Twelve-year-old Yeonmi Park barely noticed the branches that grazed her skin as she moved through the darkness. She barely noticed the bitter cold, the sound of her breath in the air, or the light cracks of the frozen river as she tiptoed across. She and her mother were running for their lives, through forests, rivers, and mountains as they fled North Korea.
Yeonmi and her mother no longer felt safe living in North Korea. The family had endured living without electricity, indoor plumbing and running water, and faced with periods of starvation. Yeonmi’s father began to smuggle illegal metals to provide for his family, but he was arrested and imprisoned. Yeonmi Park’s mother knew that the Kim regime would now single out the family and decided that they should escape to China.

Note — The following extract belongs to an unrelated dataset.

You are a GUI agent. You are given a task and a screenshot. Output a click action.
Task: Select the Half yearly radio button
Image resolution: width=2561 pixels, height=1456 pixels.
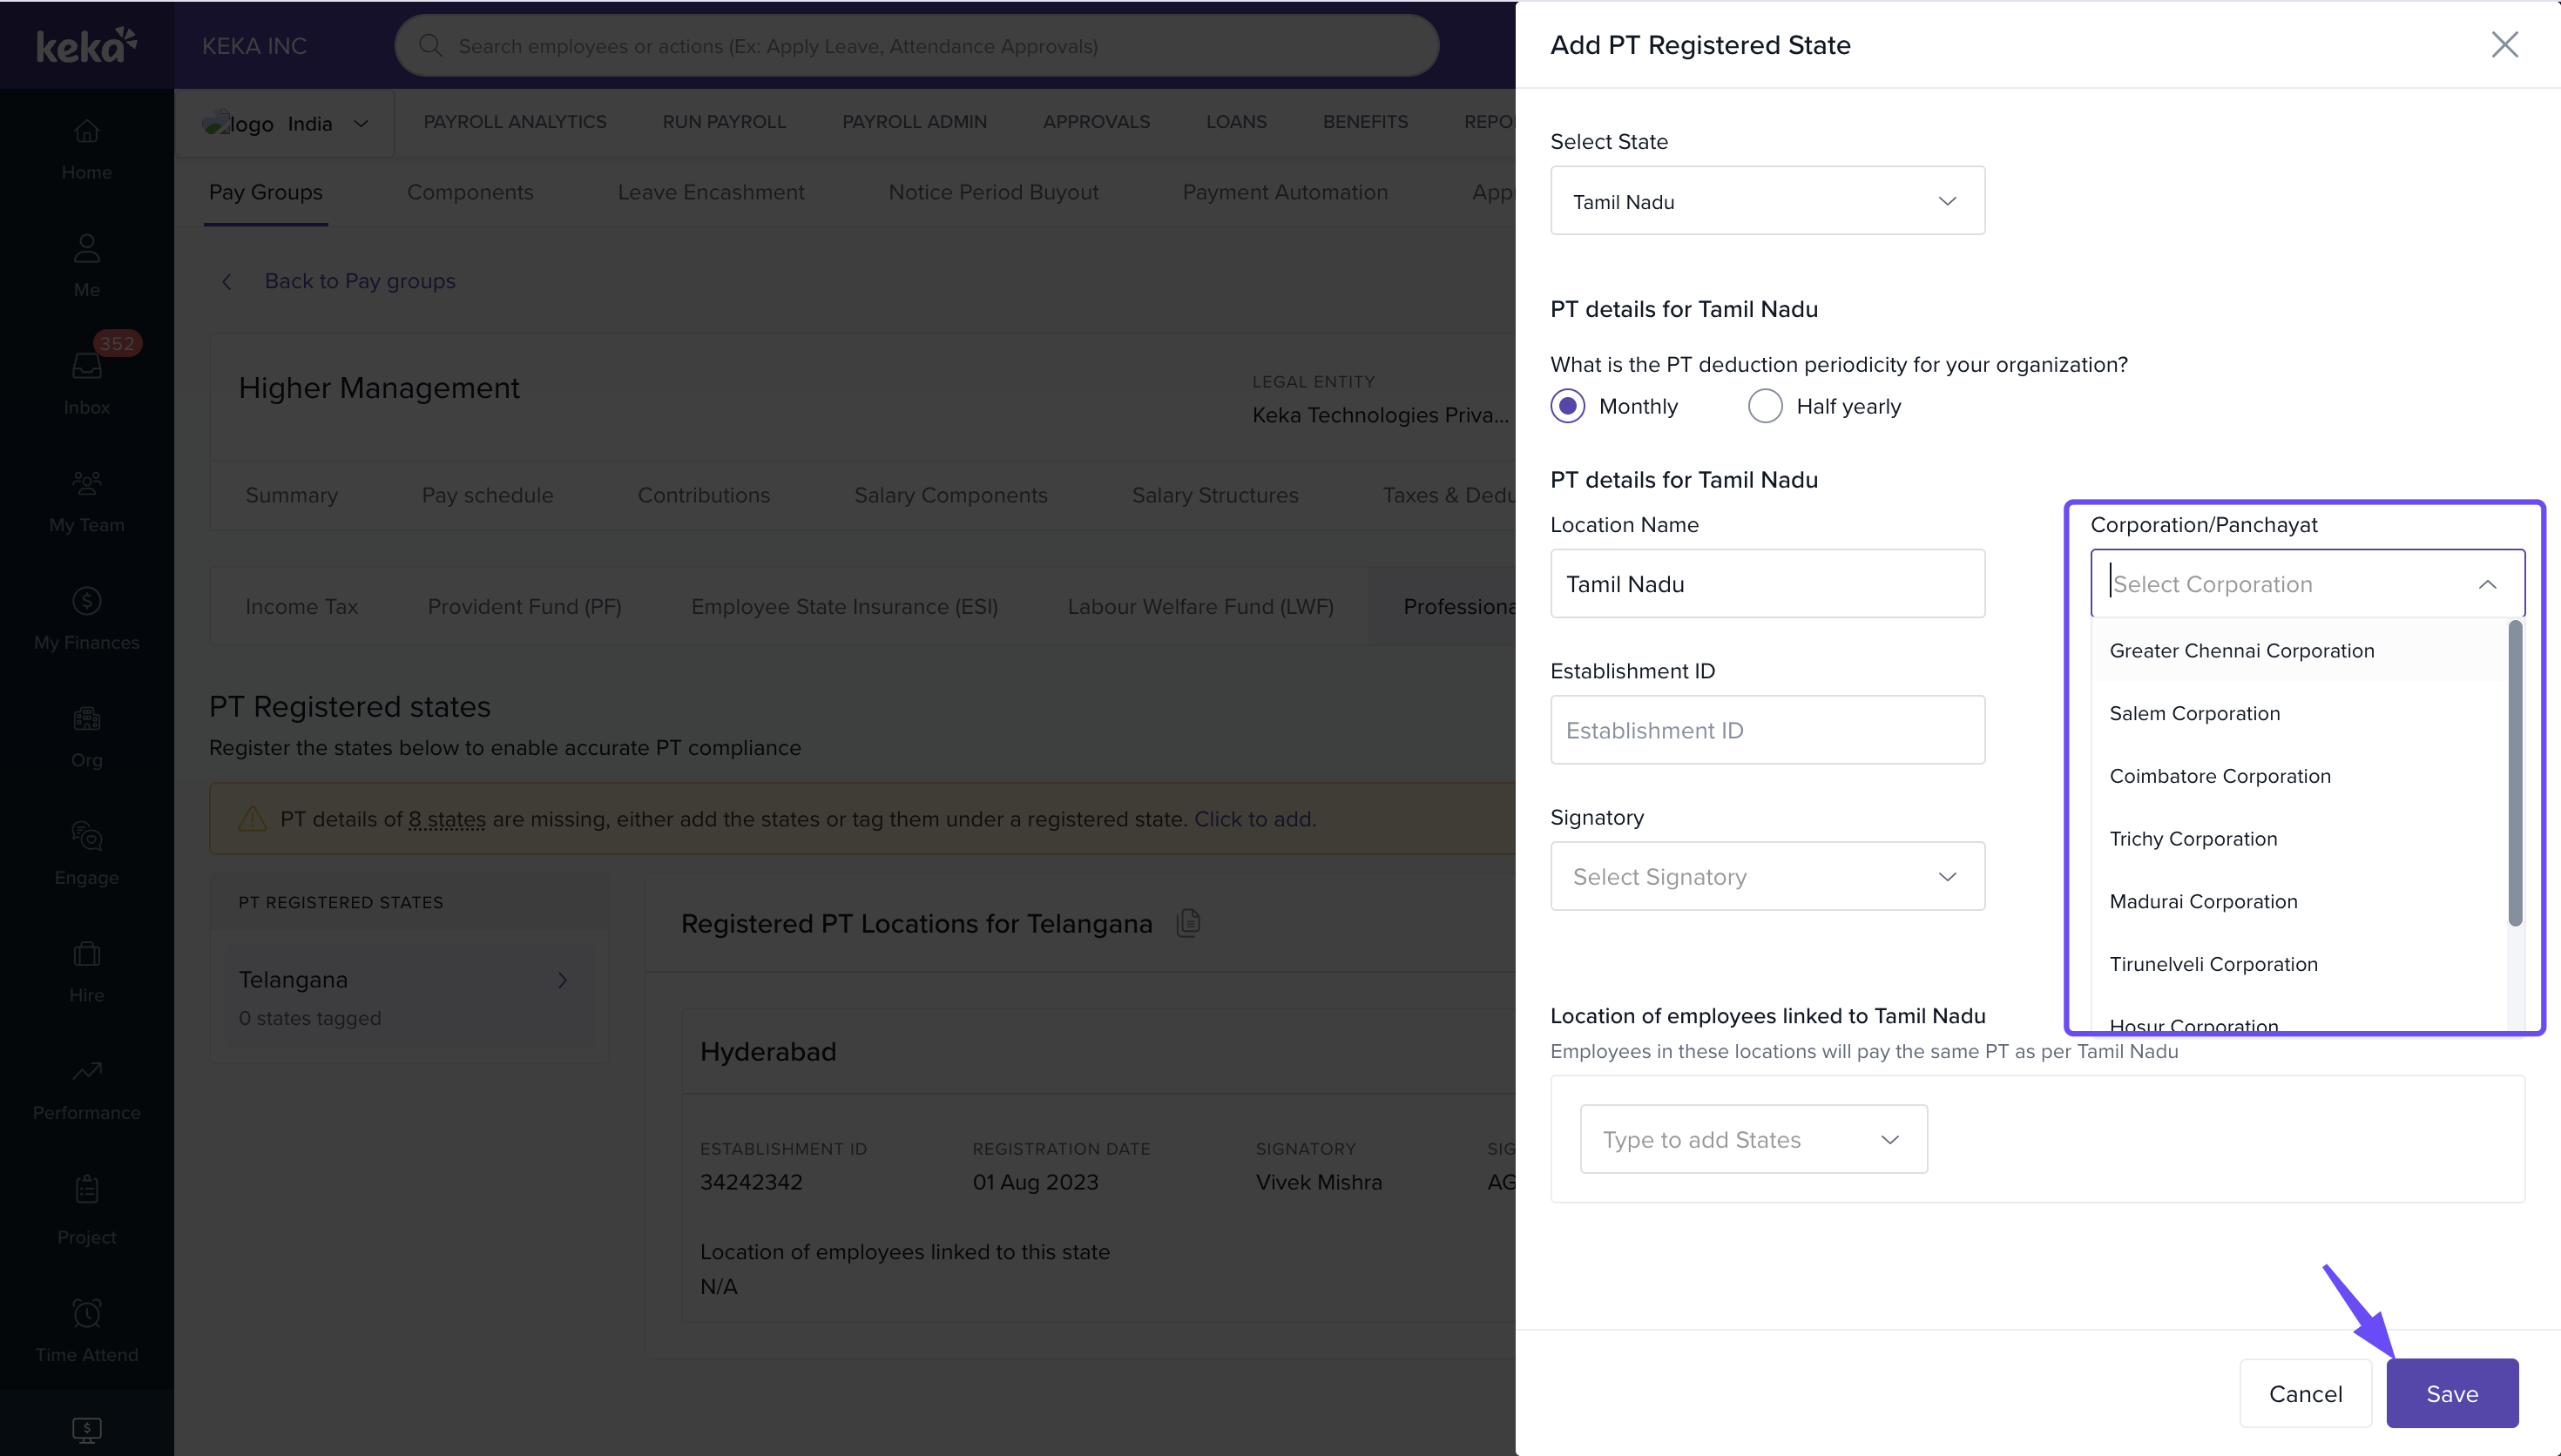point(1764,406)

Yeonmi Park and her mother were led through the perilous terrain by human smugglers. Once they had reached China, the mother-daughter duo was faced with a new nightmare: they were enslaved and imprisoned. Although they were freed a few years later, Yeonmi and her mother were in China illegally. If discovered, they would be deported to North Korea where they would be executed.
Neither knew how to react to the newfound freedom they discovered.
“To me, having food was freedom,” Yeonmi said on a Dailymail interview. “I did not understand the concept of freedom and never did I believe that such democracy could exist in this world. The Kim regime controls what North Koreans hear and see. I was always told to take great care, because even the birds and mice could hear my whispers and would tell Kim Jong-Un. I believed he could read my mind.”
Yeonmi believed that North Koreans deserved better than the life given to them by the Kim dynasty.